FREMONT, Calif. (AP) - Bones found in the San Francisco Bay Area are those of a Swedish exchange student who disappeared more than 30 years ago, authorities said Monday.

The U.S. Department of Justice matched seven bones discovered in a canyon in Fremont five years ago to Elisabeth Martinsson, 21, who was going to the College of Marin and living with a family in nearby Greenbrae when she disappeared on Jan. 17, 1982, coroner's officials said.

Federal officials used dental records to identify the remains in November, Alameda County sheriff's Sgt. Patricia Wilson, an investigator in the coroner's division, told the Marin Independent-Journal.

No cause of death was determined, Wilson said, and Martinsson's remains were cremated and will be sent to her family in Uddevalla, a Swedish town about 50 miles from the Norwegian border.

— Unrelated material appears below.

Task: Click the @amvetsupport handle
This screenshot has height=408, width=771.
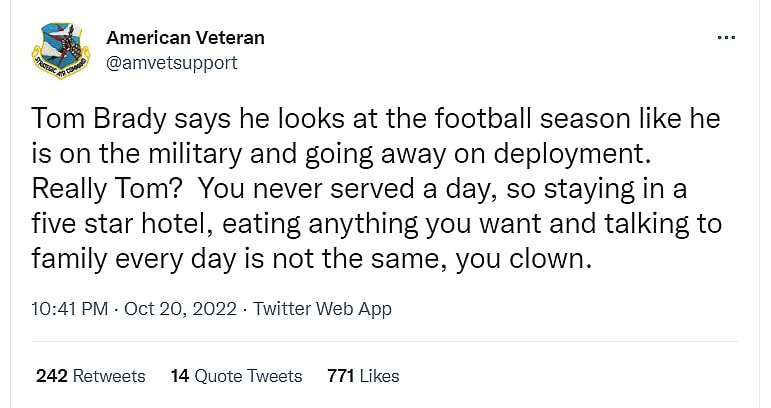Action: tap(171, 63)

It wasn't immediately clear why the information was released now instead of last year when the remains were identified.

Martinsson disappeared after going to a store in the Volkswagen Rabbit she borrowed from the family she was living with.

Ten days later, a 31-year-old convicted rapist was found with the car in Oklahoma. The man, Henry Coleman of Los Angeles, was wanted on a robbery warrant out of California. He was convicted of auto theft and sentenced to five years in prison, but was never charged with Martinsson's death.

Coleman told investigators he had bought the car from a man he met at a bar in San Francisco.

Montana
Court hears case for preserving judge's emails

BILLINGS, Mont. (AP) - A federal judge heard arguments Tuesday over whether a court order is needed to preserve hundreds of racist and inappropriate emails sent by Montana's former chief U.S. District Court judge.

Attorneys for the judiciary want U.S. District Judge Yvonne Gonzalez Rogers in Oakland, California, to reconsider her March order to preserve the emails of former Judge Richard Cebull.

They've argued the order could harm future judicial misconduct investigations by making witnesses reluctant to participate. They say the emails would be retained regardless of Rogers' order, under the policies of the 9th U.S. Circuit Court of Appeals.

Cebull stepped down in 2013 after revelations he'd forwarded a racist email involving President Barack Obama. A group of American Indians want the emails preserved for potential challenges to Cebull's past rulings.

Wisconsin
Defense says adult charges unwarranted

WAUKESHA, Wis. (AP) - Attorneys for one of two Wisconsin girls charged in adult court with trying to kill a friend to please a fictional horror character will argue her case belongs in juvenile court.

Lawyers for the 13-year-old girl will argue in court Tuesday that the law requiring adult charges for attempted first-degree intentional homicide is unconstitutional. That girl and a 12-year-old friend are accused of stabbing Payton Leutner in a Waukesha park last May to please Slender Man, a character they believed could kill them or their families. The 12-year-old victim survived 19 stab wounds.

State law requires children as young as 10 to be charged as adults for certain serious crimes. The defendants can try to have their cases moved to juvenile court where a sentence would not be as severe.